Finding a distribution of the data is a crucial part of my thesis. I have to process this step in R eventhough there are some other tools to get these information in fast.
I made some search to analyze which distribution fits best for the given variable, this instructions guided me a bit.
For instructions: via stackoverflow: how-to-determine-which-distribution-fits-my-data-best
However, I am lost to have distributions of the variables since I have about 18.
For example;
http://www.filedropper.com/samplest
library(fitdistrplus)
importeddata <- read.csv(file.choose(), sep=";",na.strings = "", stringsAsFactors=FALSE, header = TRUE)
for(i in 1:tail(ncol(importeddata))){
importeddata[,i] <- gsub(",", ".", importeddata[ , i])}
xx<- as.matrix(as.data.frame(lapply(importeddata, as.numeric)))
descdist(xx[,1])
I can say that this variable may fit uniform, beta or normal distributions. Let's see.
fit.norm <- fitdist(xx[,1], "norm")
fit.norm
Fitting of the distribution ' norm ' by maximum likelihood
Parameters:
estimate Std. Error
mean 13.428316 0.3652664
sd 7.120353 0.2582823
plot(fit.norm)
However, beta causes an error. Because, the beta distribution is a family of continuous probability distributions defined on the interval [0, 1] parametrized by two positive shape parameters, denoted by α and β, that appear as exponents of the random variable and control the shape of the distribution.
fitdist(xx[,1], "beta")
Error in start.arg.default(data10, distr = distname) :
values must be in [0-1] to fit a beta distribution
fit.uni <- fitdist(xx[,1], "beta")
Fitting of the distribution ' unif ' by maximum likelihood
Parameters:
estimate Std. Error
min 3.12 NA
max 29.64 NA
plot(fit.uni)
fit.uni$aic
[1] NA
fit.norm$aic
[1] 2574.241
There are two questions to be asked:
- May I directly said that xx variable is normally distributed N(13.42,7.12)? How can I compare the distributions better or not?
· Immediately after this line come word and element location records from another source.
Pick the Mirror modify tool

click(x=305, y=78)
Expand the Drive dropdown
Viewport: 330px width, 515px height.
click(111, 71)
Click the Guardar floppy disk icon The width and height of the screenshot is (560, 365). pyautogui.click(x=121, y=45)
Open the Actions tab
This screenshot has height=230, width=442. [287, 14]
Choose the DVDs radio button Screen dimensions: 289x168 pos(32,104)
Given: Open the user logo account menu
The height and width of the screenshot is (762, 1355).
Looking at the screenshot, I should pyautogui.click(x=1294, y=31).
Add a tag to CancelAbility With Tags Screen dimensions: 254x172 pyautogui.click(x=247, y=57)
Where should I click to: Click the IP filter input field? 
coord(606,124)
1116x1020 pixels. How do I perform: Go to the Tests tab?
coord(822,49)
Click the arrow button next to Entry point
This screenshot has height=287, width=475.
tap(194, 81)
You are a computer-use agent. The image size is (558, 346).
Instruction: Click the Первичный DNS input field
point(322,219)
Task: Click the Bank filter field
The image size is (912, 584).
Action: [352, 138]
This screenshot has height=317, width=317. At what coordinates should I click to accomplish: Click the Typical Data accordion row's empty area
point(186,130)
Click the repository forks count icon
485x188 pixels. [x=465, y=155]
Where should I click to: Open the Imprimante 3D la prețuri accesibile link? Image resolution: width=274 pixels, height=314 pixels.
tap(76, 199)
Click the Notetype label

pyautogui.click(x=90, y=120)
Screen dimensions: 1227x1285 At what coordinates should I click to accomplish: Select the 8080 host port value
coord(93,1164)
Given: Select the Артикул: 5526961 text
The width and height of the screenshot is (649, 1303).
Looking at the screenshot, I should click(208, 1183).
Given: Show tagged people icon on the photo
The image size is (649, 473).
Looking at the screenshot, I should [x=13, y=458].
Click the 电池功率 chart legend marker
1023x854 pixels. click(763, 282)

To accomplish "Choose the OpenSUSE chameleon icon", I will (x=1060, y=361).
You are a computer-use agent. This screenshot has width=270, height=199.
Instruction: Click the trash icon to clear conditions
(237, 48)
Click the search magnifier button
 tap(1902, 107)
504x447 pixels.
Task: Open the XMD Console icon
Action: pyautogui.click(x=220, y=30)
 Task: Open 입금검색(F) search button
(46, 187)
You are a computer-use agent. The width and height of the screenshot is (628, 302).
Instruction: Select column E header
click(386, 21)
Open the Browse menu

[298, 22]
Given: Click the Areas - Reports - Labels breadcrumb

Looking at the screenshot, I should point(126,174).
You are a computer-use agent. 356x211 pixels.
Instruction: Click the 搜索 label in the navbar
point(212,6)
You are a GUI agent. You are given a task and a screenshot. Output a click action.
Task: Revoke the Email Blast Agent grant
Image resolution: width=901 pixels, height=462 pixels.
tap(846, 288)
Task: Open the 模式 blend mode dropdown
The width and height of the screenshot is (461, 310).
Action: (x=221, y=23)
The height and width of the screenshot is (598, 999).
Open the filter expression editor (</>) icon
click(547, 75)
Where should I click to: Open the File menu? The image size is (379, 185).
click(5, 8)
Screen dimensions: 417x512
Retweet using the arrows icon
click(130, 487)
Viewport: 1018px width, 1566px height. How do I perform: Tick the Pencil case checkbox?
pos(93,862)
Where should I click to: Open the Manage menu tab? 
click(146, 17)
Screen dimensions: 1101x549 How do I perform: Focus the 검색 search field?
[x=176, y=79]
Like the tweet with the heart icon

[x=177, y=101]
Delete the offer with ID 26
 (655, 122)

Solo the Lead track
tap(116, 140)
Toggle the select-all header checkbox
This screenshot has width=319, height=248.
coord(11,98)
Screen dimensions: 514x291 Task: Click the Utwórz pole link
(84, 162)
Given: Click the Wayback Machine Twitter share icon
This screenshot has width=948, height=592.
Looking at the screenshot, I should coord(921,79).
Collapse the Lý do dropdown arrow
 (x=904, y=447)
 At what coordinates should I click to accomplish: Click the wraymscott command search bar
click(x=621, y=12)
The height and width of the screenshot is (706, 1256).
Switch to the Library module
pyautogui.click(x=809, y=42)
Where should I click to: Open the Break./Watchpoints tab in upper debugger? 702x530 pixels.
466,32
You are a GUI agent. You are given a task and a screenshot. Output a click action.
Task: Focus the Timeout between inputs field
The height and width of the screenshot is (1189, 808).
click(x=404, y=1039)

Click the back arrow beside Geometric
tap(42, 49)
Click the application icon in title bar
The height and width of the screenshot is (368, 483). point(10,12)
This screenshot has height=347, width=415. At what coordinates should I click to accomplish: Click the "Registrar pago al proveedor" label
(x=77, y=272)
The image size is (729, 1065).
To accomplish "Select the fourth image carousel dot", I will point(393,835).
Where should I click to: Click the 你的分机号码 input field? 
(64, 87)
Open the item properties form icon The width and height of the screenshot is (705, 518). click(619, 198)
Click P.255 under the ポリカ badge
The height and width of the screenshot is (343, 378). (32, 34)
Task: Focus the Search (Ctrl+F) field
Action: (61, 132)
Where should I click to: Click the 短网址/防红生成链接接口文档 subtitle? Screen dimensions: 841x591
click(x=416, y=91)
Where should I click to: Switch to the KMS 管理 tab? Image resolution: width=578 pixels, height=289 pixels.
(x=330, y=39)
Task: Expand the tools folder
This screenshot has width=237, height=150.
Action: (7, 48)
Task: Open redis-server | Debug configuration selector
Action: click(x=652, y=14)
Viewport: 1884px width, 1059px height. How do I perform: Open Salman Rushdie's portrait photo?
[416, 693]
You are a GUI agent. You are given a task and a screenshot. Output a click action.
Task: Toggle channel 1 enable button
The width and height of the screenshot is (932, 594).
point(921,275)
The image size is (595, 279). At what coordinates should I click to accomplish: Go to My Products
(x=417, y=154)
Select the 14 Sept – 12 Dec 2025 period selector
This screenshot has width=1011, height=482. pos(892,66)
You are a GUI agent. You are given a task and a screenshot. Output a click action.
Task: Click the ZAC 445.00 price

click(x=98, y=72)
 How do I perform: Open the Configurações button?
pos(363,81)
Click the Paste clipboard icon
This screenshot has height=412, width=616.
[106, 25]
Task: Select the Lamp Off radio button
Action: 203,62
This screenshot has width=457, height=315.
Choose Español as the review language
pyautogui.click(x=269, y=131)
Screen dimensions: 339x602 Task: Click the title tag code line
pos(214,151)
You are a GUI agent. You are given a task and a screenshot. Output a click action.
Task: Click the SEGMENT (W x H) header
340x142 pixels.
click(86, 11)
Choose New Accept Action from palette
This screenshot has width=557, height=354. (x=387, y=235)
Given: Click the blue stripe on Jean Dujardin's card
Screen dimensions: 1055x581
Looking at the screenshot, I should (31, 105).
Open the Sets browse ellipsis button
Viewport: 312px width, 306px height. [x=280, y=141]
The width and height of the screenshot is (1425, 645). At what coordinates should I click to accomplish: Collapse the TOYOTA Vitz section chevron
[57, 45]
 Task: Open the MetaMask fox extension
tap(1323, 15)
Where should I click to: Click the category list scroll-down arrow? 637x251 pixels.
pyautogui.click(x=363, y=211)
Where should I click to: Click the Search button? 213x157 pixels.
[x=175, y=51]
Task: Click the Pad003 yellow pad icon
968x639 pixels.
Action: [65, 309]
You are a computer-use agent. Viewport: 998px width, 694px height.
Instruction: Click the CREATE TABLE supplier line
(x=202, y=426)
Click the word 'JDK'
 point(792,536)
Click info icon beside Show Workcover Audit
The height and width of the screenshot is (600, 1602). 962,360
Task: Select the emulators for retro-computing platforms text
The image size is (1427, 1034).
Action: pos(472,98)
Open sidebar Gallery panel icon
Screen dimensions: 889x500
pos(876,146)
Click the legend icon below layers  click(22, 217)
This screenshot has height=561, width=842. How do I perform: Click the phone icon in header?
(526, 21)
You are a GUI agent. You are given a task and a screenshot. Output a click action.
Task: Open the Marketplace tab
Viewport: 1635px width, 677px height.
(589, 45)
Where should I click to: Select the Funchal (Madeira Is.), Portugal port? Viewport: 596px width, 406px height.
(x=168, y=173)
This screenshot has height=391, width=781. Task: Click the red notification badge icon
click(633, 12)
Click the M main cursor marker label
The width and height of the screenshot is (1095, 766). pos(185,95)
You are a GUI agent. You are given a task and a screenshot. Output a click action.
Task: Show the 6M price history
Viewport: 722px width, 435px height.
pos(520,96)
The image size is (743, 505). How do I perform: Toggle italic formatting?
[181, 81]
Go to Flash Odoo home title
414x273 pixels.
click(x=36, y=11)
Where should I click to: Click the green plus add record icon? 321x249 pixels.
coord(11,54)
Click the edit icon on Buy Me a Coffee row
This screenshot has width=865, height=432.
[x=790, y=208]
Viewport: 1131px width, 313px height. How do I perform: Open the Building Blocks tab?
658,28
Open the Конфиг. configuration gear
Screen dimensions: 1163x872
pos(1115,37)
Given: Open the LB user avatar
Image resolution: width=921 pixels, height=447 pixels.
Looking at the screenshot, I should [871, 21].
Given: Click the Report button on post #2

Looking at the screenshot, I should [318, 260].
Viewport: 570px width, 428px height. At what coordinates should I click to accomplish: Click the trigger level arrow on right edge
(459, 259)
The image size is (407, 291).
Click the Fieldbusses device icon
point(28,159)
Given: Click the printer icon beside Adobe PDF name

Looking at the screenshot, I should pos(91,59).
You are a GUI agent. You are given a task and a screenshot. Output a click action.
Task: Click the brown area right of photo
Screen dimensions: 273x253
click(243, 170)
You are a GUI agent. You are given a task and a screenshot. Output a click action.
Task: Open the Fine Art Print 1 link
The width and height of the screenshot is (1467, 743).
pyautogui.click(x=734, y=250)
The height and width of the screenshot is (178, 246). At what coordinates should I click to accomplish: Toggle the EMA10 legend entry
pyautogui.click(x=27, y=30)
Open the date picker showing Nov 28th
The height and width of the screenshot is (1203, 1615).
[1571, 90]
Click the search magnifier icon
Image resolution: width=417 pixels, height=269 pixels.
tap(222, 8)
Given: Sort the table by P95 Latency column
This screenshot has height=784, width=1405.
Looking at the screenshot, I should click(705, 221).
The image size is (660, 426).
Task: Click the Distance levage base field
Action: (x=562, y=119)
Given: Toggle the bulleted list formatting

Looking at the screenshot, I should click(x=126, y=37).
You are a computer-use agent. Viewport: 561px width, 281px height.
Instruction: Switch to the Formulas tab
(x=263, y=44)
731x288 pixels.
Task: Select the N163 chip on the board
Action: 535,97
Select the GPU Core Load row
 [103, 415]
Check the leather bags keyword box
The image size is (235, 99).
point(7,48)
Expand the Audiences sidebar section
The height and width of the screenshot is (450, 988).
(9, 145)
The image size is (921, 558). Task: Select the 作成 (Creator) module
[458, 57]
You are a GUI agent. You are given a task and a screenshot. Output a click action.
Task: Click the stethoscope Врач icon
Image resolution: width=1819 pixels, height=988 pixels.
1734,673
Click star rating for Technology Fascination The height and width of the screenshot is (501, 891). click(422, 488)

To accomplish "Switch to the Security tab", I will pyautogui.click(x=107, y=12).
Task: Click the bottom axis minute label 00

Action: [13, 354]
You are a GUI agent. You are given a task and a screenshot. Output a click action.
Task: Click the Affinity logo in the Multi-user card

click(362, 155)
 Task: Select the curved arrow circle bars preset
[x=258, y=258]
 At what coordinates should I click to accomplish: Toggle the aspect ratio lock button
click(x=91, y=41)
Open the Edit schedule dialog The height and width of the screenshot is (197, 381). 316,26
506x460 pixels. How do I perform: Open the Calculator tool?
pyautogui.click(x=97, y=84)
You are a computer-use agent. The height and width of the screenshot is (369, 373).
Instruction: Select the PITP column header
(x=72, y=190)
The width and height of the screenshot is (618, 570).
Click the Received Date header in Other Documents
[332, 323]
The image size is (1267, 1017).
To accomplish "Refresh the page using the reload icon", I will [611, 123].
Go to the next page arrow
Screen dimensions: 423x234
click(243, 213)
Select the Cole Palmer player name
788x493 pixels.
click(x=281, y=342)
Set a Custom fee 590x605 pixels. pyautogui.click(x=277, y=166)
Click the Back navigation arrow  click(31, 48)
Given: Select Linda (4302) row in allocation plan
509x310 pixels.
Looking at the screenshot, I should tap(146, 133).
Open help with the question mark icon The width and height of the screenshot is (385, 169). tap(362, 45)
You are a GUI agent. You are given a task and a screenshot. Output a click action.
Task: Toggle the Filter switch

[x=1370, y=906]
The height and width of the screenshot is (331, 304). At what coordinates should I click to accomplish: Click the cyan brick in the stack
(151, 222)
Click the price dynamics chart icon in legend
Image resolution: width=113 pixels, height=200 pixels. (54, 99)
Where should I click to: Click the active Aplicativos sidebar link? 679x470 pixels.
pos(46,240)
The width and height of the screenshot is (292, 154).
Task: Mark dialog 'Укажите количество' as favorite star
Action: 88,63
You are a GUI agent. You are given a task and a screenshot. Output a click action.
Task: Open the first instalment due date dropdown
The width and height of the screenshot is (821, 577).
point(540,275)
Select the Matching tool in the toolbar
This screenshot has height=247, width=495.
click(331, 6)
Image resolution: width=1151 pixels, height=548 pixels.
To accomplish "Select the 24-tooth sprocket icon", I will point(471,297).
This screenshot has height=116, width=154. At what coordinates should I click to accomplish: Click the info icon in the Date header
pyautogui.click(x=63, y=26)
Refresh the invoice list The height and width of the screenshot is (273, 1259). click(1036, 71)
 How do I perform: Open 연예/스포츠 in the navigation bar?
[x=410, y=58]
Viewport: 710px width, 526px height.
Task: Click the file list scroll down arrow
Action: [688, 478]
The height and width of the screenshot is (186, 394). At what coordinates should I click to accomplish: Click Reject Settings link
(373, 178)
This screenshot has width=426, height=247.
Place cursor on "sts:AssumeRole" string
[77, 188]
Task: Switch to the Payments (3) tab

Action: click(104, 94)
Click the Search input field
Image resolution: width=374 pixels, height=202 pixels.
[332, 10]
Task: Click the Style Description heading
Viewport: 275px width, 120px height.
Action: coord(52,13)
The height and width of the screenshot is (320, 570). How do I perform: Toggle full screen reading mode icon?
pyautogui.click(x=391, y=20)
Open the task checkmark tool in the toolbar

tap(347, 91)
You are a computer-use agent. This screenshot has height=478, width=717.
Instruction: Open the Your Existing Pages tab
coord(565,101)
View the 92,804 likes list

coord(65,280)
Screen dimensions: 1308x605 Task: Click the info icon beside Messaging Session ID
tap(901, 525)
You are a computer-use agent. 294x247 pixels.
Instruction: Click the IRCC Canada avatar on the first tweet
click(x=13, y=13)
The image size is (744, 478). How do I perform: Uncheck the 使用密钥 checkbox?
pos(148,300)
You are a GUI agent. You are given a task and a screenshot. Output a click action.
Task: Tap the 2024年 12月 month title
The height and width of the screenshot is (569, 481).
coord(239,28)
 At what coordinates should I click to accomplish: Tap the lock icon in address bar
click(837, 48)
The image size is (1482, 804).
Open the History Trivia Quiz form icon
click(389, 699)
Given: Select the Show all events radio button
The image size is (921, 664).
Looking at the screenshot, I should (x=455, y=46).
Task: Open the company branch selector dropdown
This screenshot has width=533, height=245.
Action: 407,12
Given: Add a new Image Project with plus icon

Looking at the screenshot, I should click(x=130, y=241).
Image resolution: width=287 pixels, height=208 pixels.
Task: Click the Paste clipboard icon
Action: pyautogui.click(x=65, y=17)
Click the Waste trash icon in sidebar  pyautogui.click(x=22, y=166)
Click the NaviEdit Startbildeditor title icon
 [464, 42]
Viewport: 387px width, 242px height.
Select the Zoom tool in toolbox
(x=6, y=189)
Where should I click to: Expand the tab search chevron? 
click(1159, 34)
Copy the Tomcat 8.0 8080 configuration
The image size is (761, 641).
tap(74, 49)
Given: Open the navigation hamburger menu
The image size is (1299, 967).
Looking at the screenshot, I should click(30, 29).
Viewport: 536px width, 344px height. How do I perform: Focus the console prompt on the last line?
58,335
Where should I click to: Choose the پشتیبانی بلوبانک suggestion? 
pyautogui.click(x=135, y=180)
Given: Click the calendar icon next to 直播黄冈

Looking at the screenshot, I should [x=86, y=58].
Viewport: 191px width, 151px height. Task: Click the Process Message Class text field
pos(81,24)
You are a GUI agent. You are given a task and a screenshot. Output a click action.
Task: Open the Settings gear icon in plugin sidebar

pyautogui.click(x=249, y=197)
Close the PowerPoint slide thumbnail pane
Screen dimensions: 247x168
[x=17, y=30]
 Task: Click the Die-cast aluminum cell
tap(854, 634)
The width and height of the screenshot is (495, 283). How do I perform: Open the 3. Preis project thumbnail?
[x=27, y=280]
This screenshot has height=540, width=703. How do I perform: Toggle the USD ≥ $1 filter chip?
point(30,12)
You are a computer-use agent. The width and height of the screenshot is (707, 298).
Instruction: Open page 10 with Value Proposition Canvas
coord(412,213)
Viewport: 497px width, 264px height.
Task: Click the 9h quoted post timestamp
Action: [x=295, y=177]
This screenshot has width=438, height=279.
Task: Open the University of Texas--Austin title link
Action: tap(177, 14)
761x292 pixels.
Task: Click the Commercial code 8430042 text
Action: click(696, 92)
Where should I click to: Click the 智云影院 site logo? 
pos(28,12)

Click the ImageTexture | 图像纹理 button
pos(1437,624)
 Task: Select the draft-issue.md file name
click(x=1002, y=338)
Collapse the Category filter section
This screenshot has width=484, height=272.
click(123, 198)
- Is there alternative way to have these informations? Because it is going to be repeated 18 times.
Best Answer
There are important things to say that are much too long for comments but you'll need to answer some questions (which I will post in comments) for a proper answer to be offered.
Note that the distributions in the $(\beta_1,\beta_2)$ plot$^\dagger$ are all actually location-scale families of distributions (you can shift or stretch the distributions without changing the skewness and kurtosis). When dealing with skewness-squared (as is the case for both our plots), along with the scale factor it also includes a term for a sign-flip.
[In reality in that diagram we're dealing there with the Pearson distributions plus lognormal and logistic; if you're going to show additional distributions than the Pearson family it's not clear to me why you'd add those but not some others; adding new distributions to such plots is discussed here]
The grey region in your plot (pink in the plot below) is that for the Pearson distribution type I -
(plot taken from my answer at the link above)
$$f_Y(y) =\frac{1}{B(\alpha,\beta)} \frac{(y-a)^{\alpha-1} (c-y)^{\beta-1}}{(c-a)^{\alpha+\beta-1}},\: a < y <c$$
This is why your beta fit failed!
It surely isn't, so you had better not claim that it is. It very likely won't from be any of the distributions you consider (nor any other simple distribution). Those are models -- convenient but hopefully useful approximations.
$\dagger$ such charts - plotting sample $\beta_1,\beta_2$ (or sometimes skewness and kurtosis rather than squared-skewness and kurtosis) to identify plausible distributions - long predate Cullen and Frey (1999), by the way; I was making such plots in the 80s (several times, including in an unpublished thesis, though my plot also included the Laplace in addition to the lognormal and logistic that the above plot adds to the Pearson family); but Bowman and Shenton were effectively making them in the 70s, when they ivestigated the sampling distribution of skewness and kurtosis under normality -- and I am pretty confident that Bowman and Shenton didn't come up with the idea of looking at the sample values on a plot like that either; I think it may go back decades earlier. Indeed it turns out Cullen and Frey themselves say "many texts provide such charts" and give the example of Hahn and Shapiro, 1967 (so this oddness is not Cullen and Frey's fault). Some other programs call it a Pearson plot, a much better choice I think.